== GIVEN INSTRUCTION ==
Retype the stretch of lines from the one containing "Where should I click to: Select" through the last line, without changing anything.

· · · · · · ·

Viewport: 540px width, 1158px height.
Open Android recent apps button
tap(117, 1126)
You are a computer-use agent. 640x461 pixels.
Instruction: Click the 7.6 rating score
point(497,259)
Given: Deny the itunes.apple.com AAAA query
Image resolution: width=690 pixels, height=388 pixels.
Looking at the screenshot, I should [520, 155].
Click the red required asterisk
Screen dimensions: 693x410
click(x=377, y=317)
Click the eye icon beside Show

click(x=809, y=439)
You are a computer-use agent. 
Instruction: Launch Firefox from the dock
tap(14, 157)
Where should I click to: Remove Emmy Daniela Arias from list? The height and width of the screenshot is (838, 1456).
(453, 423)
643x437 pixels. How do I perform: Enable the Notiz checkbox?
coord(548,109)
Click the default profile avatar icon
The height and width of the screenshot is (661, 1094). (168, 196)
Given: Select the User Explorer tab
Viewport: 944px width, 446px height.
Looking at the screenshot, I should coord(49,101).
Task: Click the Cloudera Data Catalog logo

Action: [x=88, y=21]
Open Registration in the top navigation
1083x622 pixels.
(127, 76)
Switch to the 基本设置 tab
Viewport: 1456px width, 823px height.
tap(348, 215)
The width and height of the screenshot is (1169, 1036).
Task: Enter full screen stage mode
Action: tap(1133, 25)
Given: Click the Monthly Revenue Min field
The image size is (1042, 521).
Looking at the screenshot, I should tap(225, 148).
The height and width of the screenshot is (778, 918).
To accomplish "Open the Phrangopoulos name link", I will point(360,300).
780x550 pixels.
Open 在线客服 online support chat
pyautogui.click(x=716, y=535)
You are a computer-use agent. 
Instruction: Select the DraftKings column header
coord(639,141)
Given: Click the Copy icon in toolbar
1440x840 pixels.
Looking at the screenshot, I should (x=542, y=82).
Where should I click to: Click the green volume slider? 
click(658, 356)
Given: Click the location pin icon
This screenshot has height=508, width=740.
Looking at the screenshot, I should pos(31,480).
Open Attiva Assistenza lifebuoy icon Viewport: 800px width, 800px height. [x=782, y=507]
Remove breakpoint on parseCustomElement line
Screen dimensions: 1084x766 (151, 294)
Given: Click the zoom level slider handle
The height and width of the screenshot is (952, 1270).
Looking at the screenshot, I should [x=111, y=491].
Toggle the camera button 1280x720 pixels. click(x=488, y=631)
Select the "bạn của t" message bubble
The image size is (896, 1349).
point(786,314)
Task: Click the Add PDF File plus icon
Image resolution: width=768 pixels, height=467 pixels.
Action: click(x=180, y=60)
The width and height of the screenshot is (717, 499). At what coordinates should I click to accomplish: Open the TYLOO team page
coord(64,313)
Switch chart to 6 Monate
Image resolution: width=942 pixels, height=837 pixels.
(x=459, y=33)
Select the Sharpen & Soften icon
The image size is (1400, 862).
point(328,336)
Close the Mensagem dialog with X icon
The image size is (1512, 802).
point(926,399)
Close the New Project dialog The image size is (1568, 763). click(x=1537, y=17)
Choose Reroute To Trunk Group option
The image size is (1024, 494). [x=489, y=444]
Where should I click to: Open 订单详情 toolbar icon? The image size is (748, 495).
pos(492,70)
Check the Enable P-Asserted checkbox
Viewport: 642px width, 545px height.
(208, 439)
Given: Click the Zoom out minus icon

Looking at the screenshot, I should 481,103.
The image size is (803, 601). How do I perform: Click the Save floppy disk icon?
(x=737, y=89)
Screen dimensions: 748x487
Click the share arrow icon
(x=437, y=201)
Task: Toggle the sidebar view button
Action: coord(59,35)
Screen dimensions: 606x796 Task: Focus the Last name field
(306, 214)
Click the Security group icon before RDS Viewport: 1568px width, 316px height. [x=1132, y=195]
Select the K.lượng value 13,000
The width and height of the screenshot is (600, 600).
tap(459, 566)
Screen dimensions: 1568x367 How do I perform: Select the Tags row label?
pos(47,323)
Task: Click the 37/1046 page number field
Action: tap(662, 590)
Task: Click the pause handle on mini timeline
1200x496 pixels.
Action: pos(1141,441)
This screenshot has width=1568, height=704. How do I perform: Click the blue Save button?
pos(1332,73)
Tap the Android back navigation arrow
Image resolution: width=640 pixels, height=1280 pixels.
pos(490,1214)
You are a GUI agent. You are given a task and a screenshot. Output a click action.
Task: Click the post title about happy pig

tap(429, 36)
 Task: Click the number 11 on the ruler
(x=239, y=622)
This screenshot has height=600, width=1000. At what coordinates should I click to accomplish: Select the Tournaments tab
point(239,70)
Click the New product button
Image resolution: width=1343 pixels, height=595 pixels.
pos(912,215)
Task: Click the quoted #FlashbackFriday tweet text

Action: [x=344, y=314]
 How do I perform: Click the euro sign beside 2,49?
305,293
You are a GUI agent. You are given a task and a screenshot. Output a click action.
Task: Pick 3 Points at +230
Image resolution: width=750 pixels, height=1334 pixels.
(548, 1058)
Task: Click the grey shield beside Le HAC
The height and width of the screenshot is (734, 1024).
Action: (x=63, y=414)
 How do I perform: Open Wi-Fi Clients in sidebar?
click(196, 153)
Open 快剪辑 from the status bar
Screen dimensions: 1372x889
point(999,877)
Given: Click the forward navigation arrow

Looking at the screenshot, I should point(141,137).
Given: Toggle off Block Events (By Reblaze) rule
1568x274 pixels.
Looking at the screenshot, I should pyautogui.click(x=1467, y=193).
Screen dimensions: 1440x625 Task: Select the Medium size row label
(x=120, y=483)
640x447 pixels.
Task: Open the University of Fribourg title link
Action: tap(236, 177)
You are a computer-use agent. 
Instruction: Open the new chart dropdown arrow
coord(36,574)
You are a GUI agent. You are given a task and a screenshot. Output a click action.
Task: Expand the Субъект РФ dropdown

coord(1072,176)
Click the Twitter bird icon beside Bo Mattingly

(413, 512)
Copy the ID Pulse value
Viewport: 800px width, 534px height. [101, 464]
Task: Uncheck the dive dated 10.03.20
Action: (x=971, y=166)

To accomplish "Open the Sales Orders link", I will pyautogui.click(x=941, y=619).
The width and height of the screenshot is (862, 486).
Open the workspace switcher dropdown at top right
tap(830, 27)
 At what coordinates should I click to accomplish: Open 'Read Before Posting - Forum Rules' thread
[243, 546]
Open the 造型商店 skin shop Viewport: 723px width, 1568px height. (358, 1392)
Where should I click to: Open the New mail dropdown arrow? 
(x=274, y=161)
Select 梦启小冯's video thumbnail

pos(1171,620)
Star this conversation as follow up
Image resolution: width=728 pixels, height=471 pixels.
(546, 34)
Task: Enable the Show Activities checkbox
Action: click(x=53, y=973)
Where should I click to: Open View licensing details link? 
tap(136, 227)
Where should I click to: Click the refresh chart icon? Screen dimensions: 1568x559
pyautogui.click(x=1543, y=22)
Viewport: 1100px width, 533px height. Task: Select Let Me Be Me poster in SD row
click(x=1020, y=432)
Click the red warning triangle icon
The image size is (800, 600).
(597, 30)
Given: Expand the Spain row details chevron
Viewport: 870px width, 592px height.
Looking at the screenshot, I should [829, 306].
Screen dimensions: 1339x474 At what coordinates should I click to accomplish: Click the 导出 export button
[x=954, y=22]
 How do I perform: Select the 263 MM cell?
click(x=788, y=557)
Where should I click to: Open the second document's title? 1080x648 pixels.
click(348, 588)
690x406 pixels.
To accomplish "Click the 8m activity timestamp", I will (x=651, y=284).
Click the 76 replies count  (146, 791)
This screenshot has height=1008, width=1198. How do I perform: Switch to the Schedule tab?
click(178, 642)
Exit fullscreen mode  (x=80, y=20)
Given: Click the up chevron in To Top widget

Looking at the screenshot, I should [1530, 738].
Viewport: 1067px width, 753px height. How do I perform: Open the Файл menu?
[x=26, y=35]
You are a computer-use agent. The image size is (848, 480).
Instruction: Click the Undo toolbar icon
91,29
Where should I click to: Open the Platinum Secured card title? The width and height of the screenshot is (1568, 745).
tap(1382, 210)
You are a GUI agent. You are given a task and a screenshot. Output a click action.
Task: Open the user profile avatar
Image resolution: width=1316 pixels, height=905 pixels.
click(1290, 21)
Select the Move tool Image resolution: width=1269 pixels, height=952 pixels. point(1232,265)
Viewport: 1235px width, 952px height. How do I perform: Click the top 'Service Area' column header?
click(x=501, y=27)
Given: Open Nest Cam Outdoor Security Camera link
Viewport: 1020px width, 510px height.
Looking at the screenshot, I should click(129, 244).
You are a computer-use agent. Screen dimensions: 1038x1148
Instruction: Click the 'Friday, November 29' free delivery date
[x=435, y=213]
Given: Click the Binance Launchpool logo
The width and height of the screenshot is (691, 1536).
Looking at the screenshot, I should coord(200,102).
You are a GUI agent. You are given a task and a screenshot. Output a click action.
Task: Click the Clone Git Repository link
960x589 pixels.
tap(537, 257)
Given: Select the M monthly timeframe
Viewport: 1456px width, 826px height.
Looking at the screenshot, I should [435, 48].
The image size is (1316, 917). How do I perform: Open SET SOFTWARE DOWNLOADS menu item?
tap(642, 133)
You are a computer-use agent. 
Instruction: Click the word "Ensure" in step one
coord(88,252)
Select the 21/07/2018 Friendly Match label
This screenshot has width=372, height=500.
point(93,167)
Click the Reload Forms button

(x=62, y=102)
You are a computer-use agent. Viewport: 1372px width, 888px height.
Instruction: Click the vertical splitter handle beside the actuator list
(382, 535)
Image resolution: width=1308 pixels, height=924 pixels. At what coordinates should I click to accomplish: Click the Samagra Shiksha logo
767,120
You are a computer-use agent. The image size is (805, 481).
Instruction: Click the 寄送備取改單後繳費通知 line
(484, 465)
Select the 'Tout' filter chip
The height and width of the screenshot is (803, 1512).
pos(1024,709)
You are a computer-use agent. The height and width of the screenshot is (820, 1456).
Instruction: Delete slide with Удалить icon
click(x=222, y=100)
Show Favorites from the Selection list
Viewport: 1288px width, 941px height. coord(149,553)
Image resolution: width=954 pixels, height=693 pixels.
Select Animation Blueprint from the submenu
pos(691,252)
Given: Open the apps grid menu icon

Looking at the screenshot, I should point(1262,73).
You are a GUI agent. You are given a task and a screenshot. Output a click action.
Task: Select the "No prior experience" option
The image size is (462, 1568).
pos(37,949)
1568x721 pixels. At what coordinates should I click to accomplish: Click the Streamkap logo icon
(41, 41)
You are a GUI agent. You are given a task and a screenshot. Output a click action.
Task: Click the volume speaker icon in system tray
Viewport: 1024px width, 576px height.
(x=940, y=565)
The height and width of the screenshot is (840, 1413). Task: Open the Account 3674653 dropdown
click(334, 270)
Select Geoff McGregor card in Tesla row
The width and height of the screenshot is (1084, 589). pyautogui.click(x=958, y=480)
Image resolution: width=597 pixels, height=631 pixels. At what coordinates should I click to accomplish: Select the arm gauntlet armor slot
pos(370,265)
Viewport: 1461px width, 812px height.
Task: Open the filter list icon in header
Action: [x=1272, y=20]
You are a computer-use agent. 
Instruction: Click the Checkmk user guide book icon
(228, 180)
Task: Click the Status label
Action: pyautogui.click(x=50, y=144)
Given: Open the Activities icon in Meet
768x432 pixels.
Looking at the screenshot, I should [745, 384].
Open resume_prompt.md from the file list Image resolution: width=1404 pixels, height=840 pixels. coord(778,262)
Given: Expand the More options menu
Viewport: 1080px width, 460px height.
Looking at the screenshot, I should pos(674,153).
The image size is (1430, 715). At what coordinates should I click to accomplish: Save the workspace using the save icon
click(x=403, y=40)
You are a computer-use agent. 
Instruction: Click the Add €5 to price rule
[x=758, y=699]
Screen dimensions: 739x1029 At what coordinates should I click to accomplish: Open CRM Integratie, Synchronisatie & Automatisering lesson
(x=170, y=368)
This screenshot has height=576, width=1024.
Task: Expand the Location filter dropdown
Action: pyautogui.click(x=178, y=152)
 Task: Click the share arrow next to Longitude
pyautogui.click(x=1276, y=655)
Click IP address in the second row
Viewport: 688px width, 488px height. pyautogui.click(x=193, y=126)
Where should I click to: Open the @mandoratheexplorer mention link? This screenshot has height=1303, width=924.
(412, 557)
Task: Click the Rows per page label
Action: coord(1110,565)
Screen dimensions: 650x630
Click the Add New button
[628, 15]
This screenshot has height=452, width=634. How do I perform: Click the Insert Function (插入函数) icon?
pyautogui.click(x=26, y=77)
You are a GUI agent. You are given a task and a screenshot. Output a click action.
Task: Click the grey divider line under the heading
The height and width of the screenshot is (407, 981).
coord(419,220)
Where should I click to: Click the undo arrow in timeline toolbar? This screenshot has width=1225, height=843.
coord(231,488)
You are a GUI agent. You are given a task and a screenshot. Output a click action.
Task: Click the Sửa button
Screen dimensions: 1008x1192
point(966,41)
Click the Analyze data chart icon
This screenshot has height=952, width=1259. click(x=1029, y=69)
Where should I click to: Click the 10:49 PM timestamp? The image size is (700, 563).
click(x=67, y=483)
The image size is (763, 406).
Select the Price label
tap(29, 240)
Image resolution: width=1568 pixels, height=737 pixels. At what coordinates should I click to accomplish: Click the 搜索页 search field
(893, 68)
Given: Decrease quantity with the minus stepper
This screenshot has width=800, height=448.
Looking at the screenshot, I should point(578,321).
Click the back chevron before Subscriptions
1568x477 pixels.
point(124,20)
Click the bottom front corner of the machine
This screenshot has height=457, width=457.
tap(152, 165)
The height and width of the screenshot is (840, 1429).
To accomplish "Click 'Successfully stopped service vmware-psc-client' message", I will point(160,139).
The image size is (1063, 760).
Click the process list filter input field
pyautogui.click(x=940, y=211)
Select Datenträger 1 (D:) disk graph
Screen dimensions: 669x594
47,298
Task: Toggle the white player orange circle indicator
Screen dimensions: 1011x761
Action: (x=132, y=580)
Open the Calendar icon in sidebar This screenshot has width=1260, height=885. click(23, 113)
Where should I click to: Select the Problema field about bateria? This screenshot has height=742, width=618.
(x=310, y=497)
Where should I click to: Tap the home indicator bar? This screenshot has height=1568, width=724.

· · · · · · ·

== ANSWER TO THE EXERCISE ==
Where should I click to: Select the Problema field about bateria? This screenshot has height=742, width=618.
(x=310, y=497)
Where should I click to: Tap the home indicator bar? This screenshot has height=1568, width=724.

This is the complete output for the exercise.